To read the WHO’s MDSR technical guidance, which describes the measures required to establish an effective MDSR system, click here.
Reference: World Health Organization. (2016). Time to respond: a report on the global implementation of maternal death surveillance and response. Geneva: WHO.
This article by Kate Kerber and colleagues in BMC Pregnancy & Childbirth presents the findings of a review and assessment of evidence for facility-based perinatal mortality audit in low- and middle- income countries, including their policy and implementation status on maternal and perinatal mortality audits.
The authors found that only 17 countries have a policy on reporting and reviewing stillbirths and neonatal deaths despite evidence suggesting that birth outcomes can be improved if the audit cycle is completed.
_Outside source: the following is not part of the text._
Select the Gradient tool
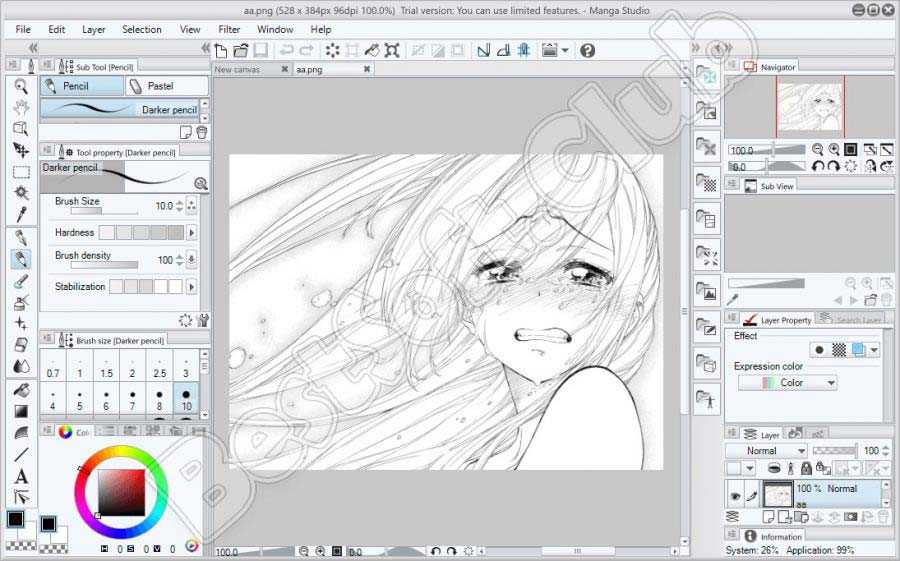The image size is (900, 561). coord(20,411)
Key challenges in completing the audit cycle and where improvements are needed were identified in the health system building blocks of “leadership” and “health information systems”. Evidence based solutions and experiences from high-income countries are provided to help address these challenges.
The authors conclude that the system needs data mechanisms (e.g. standardised classification for cause of death and best practice guidelines to track performance) as well as leaders to champion the process (e.g. bring about a no-blame culture) and access decision-makers at other levels to address ongoing challenges.